### Document excerpt:
I've installed the MySQL database using the script as in http://www.databasejournal.com/scripts/practice-sql.html :
Then I have my PHP code learnt from Youtube video about how to populate dropdown with data from SQL, but It still can't work that nothing turns out when clicking the "Show details" submit button. I am still new to PHP and can't sort it out myself. Thank you !!
// PHP Code
<?php
require'require.php';
$usersQuery="
SELECT DISTINCT
c.cno,
c.cname,
o.eno,
o.shipped
FROM customers c
RIGHT JOIN orders o
ON c.cno=o.cno
group by (c.cname)
";
$users=$db->query($usersQuery);
if(isset($_GET['user'])){
$userQuery="

### Given instruction a:
Transcribe the records exactly, from their first line through the line containing "coord(25,593)".

### Excerpted data:
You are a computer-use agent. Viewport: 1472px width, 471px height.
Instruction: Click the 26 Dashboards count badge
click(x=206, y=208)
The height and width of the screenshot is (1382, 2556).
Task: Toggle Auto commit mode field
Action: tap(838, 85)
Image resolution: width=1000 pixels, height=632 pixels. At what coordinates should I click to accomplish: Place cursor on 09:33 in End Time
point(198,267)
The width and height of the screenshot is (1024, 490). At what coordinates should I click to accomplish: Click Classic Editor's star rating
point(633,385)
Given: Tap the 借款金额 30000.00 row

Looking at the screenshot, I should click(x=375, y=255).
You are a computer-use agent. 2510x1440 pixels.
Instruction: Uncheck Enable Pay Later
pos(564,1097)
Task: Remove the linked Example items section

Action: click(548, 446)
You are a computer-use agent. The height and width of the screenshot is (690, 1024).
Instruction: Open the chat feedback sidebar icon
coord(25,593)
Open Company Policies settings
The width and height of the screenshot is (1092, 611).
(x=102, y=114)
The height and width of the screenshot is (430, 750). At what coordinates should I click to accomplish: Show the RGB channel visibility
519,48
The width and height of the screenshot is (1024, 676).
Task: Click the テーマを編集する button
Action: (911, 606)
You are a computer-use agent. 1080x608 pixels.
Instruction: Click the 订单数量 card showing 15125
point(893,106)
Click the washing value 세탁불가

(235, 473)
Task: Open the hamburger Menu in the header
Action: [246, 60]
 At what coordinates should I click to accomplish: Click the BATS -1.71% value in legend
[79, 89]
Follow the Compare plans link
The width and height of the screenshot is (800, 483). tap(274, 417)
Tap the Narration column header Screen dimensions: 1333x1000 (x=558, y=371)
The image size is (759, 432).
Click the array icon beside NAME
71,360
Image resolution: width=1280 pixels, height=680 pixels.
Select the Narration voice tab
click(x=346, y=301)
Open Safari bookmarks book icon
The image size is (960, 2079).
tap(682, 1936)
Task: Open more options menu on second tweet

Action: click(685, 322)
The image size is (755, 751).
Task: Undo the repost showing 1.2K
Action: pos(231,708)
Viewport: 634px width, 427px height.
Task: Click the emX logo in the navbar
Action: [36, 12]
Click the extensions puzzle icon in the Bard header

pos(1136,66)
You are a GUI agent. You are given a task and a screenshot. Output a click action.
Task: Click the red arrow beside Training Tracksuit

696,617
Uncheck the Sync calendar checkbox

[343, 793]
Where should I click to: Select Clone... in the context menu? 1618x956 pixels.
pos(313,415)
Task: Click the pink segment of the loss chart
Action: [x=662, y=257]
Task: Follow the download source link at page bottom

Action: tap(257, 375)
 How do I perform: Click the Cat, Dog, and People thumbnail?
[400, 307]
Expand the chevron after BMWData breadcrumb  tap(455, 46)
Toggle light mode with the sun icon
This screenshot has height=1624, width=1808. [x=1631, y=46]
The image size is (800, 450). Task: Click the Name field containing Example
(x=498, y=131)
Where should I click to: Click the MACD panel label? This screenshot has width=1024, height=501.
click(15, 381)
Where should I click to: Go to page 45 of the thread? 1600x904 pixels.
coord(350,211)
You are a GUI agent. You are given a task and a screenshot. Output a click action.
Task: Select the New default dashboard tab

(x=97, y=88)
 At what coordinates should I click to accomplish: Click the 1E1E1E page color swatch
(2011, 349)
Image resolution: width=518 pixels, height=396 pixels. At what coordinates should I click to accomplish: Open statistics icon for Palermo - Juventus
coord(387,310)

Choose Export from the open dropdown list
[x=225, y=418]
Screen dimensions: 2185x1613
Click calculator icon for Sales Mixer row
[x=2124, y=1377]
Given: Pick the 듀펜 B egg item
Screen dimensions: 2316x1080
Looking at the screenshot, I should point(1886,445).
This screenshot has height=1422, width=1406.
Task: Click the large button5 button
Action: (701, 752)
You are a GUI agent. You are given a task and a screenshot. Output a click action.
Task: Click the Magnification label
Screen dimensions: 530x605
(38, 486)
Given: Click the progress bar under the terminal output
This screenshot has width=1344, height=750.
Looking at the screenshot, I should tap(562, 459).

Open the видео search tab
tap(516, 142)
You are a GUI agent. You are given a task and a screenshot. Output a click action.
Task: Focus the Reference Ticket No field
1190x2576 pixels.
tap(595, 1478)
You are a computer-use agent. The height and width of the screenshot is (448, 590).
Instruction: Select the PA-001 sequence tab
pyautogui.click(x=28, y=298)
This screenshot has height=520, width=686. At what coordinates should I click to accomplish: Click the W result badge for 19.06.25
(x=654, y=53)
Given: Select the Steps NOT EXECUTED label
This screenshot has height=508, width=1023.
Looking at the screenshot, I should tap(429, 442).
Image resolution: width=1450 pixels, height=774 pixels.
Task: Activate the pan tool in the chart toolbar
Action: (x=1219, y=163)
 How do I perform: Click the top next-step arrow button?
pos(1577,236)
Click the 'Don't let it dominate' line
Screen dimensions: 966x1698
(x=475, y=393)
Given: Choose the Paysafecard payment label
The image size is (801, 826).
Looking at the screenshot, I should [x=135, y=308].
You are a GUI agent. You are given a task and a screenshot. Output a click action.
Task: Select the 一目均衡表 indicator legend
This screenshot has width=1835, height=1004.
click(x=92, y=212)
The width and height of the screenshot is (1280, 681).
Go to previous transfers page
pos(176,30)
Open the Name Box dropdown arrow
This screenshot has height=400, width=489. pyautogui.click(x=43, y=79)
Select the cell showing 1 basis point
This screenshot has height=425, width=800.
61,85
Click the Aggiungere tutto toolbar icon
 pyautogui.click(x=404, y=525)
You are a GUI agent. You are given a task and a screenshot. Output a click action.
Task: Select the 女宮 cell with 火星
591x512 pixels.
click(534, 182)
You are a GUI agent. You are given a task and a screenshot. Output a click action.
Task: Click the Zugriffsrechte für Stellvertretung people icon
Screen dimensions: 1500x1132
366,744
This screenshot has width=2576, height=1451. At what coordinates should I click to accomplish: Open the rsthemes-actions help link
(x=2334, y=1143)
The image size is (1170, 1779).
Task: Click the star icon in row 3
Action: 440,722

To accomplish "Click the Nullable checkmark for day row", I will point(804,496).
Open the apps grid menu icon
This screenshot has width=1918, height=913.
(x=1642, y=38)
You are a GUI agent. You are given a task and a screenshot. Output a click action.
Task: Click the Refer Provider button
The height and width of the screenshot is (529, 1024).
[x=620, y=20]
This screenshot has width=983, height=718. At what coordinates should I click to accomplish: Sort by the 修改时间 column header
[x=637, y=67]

### Given instruction b:
Reproduce word for word the stretch of the forum post from "I've installed the" through "Thank you !!".

### Full response a:
You are a computer-use agent. Viewport: 1472px width, 471px height.
Instruction: Click the 26 Dashboards count badge
click(x=206, y=208)
The height and width of the screenshot is (1382, 2556).
Task: Toggle Auto commit mode field
Action: tap(838, 85)
Image resolution: width=1000 pixels, height=632 pixels. At what coordinates should I click to accomplish: Place cursor on 09:33 in End Time
point(198,267)
The width and height of the screenshot is (1024, 490). At what coordinates should I click to accomplish: Click Classic Editor's star rating
point(633,385)
Given: Tap the 借款金额 30000.00 row

Looking at the screenshot, I should click(x=375, y=255).
You are a computer-use agent. 2510x1440 pixels.
Instruction: Uncheck Enable Pay Later
pos(564,1097)
Task: Remove the linked Example items section

Action: click(548, 446)
You are a computer-use agent. The height and width of the screenshot is (690, 1024).
Instruction: Open the chat feedback sidebar icon
coord(25,593)

### Full response b:
I've installed the MySQL database using the script as in http://www.databasejournal.com/scripts/practice-sql.html :
Then I have my PHP code learnt from Youtube video about how to populate dropdown with data from SQL, but It still can't work that nothing turns out when clicking the "Show details" submit button. I am still new to PHP and can't sort it out myself. Thank you !!